**Quoted passage**.
# # # #

Many men were unwilling to serve on these seating committees, and refused to "medle with the seating," protesting against it on account of the odium that was incurred, but they were seldom "let off." Even so influential and upright a man as Judge Sewall felt a dread of the responsibility and of the personal spleen he might arouse. He also feared in one case lest his seat-decisions might, if disliked, work against the ministerial peace of his son, who had been recently ordained as pastor of the church. Sometimes the difficulty was settled in this way: the entire church (or rather the male members) voted who should occupy the foreseat, or the highest pew, and the voted-in occupants of this seat of honor formed a committee, who in turn seated the others of the congregation.
In the town of Rowley, "age, office, and the amount paid toward building the meeting-house were considered when assigning seats." Other towns had very amusing and minute rules for seating. Each year of the age counted one degree. Military service counted eight degrees. The magistrate's office counted ten degrees. Every forty shillings paid in on the church rate counted one degree. We can imagine the ambitious Puritan adding up his degrees, and paying in forty shillings more in order to sit one seat above his neighbor who was a year or two older.
In Pittsfield, as early as the year 1765, the pews were sold by "vandoo" to the highest bidder, in order to stop the unceasing quarrels over the seating. In Windham, Connecticut, in 1762, the adoption of this pacificatory measure only increased the dissension when it was discovered that some miserable "bachelors who never paid for more than one head and a horse" had bid in several of the best pews in the meeting-house. In New London, two women, sisters-in-law, were seated side by side. Each claimed the upper or more dignified seat, and they quarrelled so fiercely over the occupation of it that they had to be brought before the town meeting.

# # # #

**Data excerpts**.
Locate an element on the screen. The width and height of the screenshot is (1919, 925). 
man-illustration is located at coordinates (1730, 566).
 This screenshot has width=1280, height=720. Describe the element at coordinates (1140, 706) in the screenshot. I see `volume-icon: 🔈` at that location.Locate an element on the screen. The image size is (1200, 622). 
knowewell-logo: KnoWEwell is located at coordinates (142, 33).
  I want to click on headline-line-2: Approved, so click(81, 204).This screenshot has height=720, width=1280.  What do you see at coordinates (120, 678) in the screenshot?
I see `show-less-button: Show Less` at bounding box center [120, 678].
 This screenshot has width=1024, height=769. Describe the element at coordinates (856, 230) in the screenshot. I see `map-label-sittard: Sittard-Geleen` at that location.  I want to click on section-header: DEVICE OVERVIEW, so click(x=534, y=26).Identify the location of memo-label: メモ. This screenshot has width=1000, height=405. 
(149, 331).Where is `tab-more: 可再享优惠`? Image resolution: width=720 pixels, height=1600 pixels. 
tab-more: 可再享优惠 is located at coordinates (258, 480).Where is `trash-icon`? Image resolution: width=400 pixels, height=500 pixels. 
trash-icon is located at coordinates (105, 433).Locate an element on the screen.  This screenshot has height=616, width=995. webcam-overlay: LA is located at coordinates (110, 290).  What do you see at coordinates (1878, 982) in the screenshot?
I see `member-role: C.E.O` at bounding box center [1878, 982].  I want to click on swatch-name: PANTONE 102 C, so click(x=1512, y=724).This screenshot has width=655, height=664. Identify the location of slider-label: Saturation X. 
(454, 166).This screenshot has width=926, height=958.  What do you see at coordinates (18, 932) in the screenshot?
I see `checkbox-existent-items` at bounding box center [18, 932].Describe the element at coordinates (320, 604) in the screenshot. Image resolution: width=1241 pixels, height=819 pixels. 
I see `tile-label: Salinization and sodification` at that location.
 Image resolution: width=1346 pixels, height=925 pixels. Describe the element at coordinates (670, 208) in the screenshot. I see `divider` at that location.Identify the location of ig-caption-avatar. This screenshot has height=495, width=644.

# # # #

**Problem description**.
Set down the passage on church seating word for word, starting with "In Pittsfield, as" and going on through "the town meeting.". The records that come after the text were taken from another source.

**Problem solution**.
In Pittsfield, as early as the year 1765, the pews were sold by "vandoo" to the highest bidder, in order to stop the unceasing quarrels over the seating. In Windham, Connecticut, in 1762, the adoption of this pacificatory measure only increased the dissension when it was discovered that some miserable "bachelors who never paid for more than one head and a horse" had bid in several of the best pews in the meeting-house. In New London, two women, sisters-in-law, were seated side by side. Each claimed the upper or more dignified seat, and they quarrelled so fiercely over the occupation of it that they had to be brought before the town meeting.